> _WHAT THE TASK REQUIRES_: The lines wanted are those from the one containing "Task: Tap the" to the last line of the entries below; output them exactly, leaving out pictures.

Stored items
/---
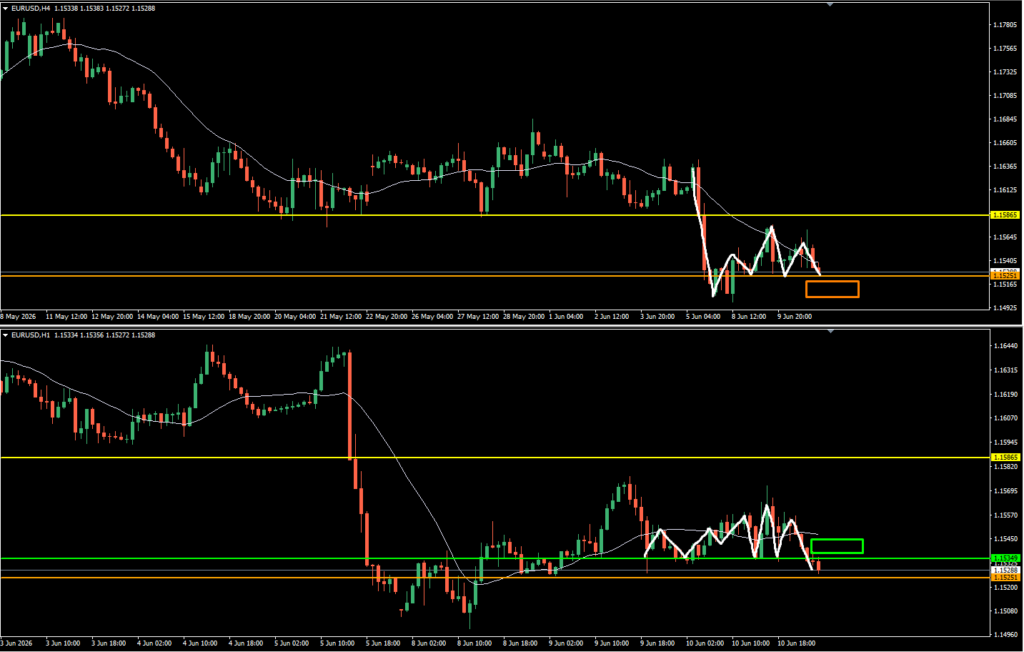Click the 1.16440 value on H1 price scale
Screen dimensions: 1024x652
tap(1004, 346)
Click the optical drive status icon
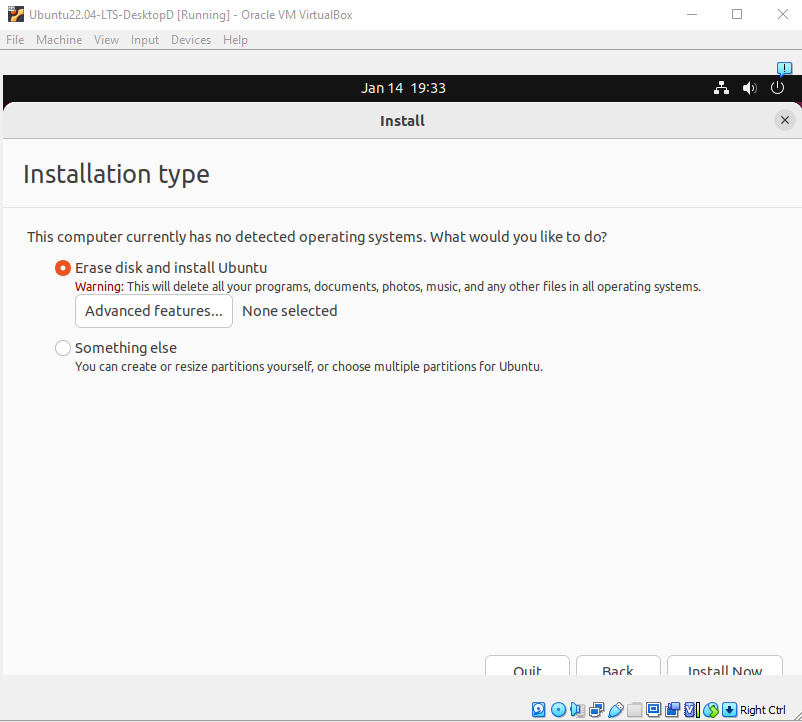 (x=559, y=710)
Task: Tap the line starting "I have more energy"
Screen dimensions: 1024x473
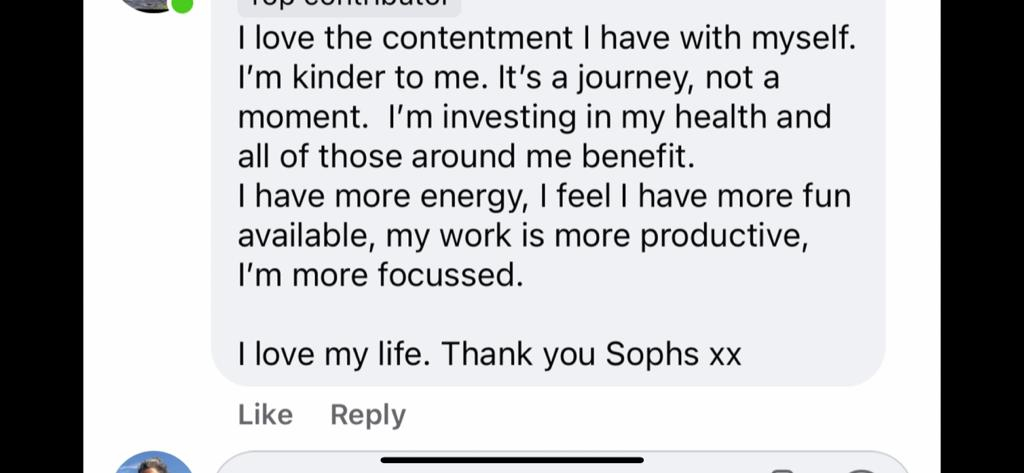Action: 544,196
\---
> _RESPONSE TO THIS EXERCISE_:
Task: Tap the line starting "I have more energy"
Screen dimensions: 1024x473
Action: 544,196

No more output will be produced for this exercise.